Monitoring your Kubernetes cluster running on Azure Container Service (AKS) using Log Analytics

UPDATE AUTUMN 2018:
Microsoft recently released a Preview of Azure Monitor integration with AKS.
Read more about how to enable it here: https://zimmergren.net/enable-monitoring-with-azure-monitor-log-analytics-for-aks/

OBSOLETE: Please note, as the previous comment and link above suggest, the information here is now obsolete since it was written during the Preview of AKS.
Please use the link above to navigate to the simplified, and updated, information about how to get this running!

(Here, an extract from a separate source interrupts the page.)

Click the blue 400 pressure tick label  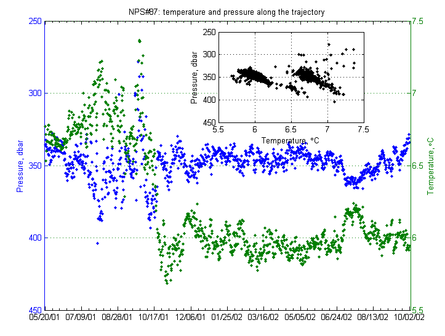click(x=34, y=238)
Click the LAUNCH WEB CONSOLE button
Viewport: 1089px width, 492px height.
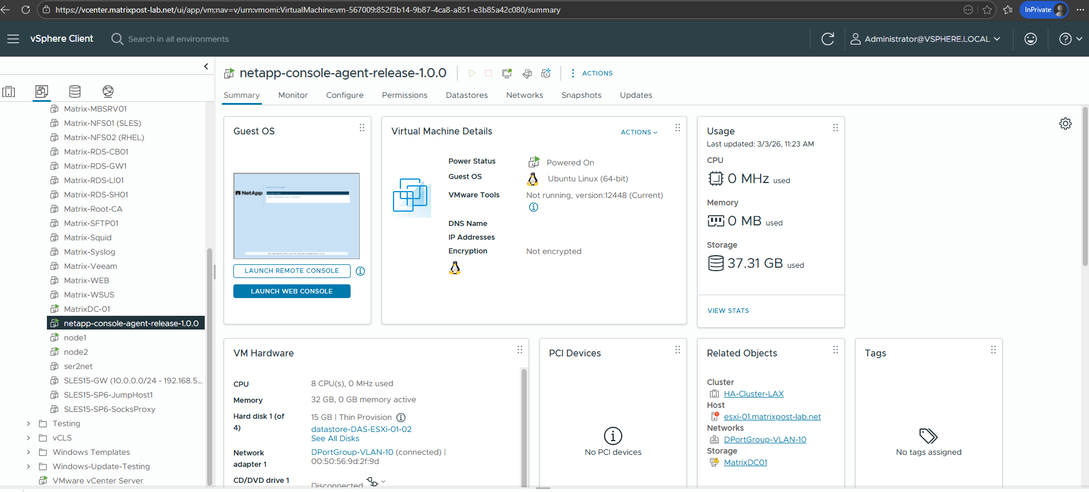click(x=292, y=291)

One of the things I've noticed many times over the last year working with different orchestrators, distributed cloud platforms and container systems is that without proper monitoring and logging, you'll be in a world of pain when trouble hits you.

A solution to this problem can come in many shapes and with the help of many tools and services. In this article I'm focusing on Microsoft Log Analytics which has support for monitoring Kubernetes (and other systems).

AKS Kubernetes monitoring: Pre-requisites for this post

A short list of things you'll need before you get started:

  • An Azure Container Service (AKS) cluster in Azure
  • Azure CLI (Download here)
  • Azure AKS ClI (See here how to install)

Read my previous post about Getting started with AKS for more details and step-by-step of setting things up from scratch - then you're ready to follow along with the below.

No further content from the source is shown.